Could you return, unchanged, the lines below from the very first one through the line holding "Action: pos(198,417)", inclusive?

--- --- ---

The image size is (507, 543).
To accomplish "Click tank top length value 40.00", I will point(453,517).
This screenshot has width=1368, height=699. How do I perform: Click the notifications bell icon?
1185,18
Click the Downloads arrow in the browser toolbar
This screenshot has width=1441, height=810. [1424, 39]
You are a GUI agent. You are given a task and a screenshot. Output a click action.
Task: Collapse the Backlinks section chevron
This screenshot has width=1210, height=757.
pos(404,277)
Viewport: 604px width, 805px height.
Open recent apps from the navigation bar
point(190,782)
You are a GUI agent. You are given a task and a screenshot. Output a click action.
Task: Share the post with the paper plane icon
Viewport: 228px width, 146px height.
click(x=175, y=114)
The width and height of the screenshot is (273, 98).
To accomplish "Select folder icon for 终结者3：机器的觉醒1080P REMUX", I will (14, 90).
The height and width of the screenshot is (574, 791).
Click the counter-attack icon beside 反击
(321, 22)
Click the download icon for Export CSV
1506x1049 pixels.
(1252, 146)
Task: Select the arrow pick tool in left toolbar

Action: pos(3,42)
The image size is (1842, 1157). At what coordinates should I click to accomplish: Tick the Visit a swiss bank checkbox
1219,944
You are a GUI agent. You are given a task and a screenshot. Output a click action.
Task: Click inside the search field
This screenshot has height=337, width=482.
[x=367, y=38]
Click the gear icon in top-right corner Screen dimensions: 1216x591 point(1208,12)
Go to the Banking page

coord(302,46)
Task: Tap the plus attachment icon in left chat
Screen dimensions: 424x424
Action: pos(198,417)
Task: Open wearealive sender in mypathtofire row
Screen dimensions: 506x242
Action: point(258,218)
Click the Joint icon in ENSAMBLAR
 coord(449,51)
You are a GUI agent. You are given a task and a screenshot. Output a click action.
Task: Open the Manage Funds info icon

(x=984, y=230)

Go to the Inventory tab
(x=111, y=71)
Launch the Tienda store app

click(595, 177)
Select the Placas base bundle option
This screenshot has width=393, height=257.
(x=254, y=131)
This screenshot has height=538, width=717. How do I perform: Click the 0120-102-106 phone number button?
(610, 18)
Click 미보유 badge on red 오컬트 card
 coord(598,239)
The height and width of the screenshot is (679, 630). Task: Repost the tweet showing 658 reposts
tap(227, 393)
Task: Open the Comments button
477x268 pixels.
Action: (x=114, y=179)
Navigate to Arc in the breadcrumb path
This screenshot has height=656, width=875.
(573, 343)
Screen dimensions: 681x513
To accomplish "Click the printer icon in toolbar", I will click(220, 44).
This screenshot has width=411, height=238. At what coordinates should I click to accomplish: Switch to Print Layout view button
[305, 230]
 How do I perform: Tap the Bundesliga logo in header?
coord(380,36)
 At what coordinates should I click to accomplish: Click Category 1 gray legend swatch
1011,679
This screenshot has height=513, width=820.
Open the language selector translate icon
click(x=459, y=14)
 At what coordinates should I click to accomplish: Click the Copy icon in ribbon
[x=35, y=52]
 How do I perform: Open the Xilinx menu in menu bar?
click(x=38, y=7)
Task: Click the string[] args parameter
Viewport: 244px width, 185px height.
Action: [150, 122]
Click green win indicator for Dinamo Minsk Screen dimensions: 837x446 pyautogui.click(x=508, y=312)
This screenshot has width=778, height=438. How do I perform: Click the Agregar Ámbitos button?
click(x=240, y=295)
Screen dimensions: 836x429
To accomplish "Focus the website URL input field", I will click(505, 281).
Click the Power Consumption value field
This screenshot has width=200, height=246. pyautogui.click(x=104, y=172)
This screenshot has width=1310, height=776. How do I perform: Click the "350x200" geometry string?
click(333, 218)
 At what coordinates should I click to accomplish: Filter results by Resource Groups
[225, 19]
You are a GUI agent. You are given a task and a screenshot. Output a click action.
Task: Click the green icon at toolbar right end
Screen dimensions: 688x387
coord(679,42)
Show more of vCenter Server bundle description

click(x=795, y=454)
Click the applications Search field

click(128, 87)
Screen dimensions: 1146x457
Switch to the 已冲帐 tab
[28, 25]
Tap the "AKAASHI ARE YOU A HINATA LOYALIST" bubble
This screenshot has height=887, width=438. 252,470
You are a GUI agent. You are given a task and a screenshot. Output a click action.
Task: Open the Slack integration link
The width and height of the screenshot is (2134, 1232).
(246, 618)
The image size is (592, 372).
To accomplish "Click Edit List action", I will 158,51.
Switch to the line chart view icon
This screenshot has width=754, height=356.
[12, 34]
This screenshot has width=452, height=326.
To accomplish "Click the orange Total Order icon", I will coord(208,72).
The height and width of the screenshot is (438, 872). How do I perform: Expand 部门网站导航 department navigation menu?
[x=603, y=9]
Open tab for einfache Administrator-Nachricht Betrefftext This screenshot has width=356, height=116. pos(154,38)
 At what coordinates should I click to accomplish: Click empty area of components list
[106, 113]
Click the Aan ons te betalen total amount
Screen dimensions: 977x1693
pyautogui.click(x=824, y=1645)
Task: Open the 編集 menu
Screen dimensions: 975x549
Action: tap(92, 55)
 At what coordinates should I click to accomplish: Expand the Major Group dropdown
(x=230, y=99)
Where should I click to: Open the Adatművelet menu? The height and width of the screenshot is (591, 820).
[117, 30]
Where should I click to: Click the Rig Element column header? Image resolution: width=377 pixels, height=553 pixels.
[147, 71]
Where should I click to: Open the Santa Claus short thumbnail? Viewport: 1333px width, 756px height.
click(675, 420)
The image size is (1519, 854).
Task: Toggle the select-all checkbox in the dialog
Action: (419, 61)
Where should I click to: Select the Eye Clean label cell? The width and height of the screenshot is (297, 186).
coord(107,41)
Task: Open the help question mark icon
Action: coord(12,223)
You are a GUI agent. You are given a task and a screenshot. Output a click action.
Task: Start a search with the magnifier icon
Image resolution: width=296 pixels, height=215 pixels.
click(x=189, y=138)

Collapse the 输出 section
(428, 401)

--- --- ---

- Solution below -
The image size is (507, 543).
To accomplish "Click tank top length value 40.00", I will point(453,517).
This screenshot has width=1368, height=699. How do I perform: Click the notifications bell icon?
1185,18
Click the Downloads arrow in the browser toolbar
This screenshot has width=1441, height=810. [1424, 39]
You are a GUI agent. You are given a task and a screenshot. Output a click action.
Task: Collapse the Backlinks section chevron
This screenshot has width=1210, height=757.
pos(404,277)
Viewport: 604px width, 805px height.
Open recent apps from the navigation bar
point(190,782)
You are a GUI agent. You are given a task and a screenshot. Output a click action.
Task: Share the post with the paper plane icon
Viewport: 228px width, 146px height.
click(x=175, y=114)
The width and height of the screenshot is (273, 98).
To accomplish "Select folder icon for 终结者3：机器的觉醒1080P REMUX", I will (14, 90).
The height and width of the screenshot is (574, 791).
Click the counter-attack icon beside 反击
(321, 22)
Click the download icon for Export CSV
1506x1049 pixels.
(1252, 146)
Task: Select the arrow pick tool in left toolbar

Action: pos(3,42)
The image size is (1842, 1157). At what coordinates should I click to accomplish: Tick the Visit a swiss bank checkbox
1219,944
You are a GUI agent. You are given a task and a screenshot. Output a click action.
Task: Click inside the search field
This screenshot has height=337, width=482.
[x=367, y=38]
Click the gear icon in top-right corner Screen dimensions: 1216x591 point(1208,12)
Go to the Banking page

coord(302,46)
Task: Tap the plus attachment icon in left chat
Screen dimensions: 424x424
Action: pos(198,417)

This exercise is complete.